Despite the poor review this climb gets in the Falcon guide, it is actually a surprisingly fun romp.

Pitch 1 begins as a wide chimney that can be done in a variety of ways. Gear placements are generally good in this section. Climb up and right at the start and negotiate some chockstone boulders in the ramp. Keep climbing once the terrain gets grassy. You will pass the bolts on the left that lead to Cussin' Crack. Eventually a wall will force you to traverse right and out. You'll find a large ledge with a two bolt anchor. This should be practically a full rope length on a 60m. Communication with your belayer will be next to impossible, so have some sort of signaling system worked out ahead of time.

P2 is where the fun starts. Above you will see a crack and a possible way left. Step up and climb left, stemming over the delightfully airy drop off. Then, move up the face and find a slopey ledge. Climb up the ledge and move left, placing only a small cam perhaps as you go.

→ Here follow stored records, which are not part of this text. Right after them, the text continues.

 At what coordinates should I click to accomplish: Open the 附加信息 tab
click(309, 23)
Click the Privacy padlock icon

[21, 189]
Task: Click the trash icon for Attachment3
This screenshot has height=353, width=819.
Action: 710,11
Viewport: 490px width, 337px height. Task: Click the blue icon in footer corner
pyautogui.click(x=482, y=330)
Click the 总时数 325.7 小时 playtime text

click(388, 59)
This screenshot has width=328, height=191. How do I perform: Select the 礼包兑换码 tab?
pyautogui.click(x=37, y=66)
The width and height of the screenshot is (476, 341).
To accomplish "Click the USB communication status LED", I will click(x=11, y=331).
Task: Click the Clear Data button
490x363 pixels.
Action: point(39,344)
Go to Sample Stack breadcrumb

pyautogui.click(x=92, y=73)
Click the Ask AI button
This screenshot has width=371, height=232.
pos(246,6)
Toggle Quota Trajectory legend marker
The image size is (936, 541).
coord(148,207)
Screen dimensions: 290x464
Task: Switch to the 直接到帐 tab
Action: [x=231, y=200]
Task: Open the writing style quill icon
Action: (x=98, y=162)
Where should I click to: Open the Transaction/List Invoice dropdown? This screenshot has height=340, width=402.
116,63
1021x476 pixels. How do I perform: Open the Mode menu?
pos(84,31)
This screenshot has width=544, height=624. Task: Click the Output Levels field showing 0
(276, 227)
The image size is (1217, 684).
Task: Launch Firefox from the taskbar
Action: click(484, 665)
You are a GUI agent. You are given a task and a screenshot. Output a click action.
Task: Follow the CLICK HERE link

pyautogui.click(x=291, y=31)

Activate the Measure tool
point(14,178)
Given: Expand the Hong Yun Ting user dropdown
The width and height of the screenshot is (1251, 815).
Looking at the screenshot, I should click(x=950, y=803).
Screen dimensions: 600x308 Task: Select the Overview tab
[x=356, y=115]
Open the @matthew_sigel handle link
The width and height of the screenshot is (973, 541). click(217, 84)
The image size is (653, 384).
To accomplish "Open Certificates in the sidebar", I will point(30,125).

You'll end up on a large ledge that leads to the walk off. Belay in any number of places that allows you to be above the traverse.

The descent is located on the side facing the road. Generally, it trends to the left of the trees you see on the way down. At the short crux downclimbing part, you can elect to rappel from a chain wrapped around a tree.


Rack up to a #4 Camalot, one set of nuts.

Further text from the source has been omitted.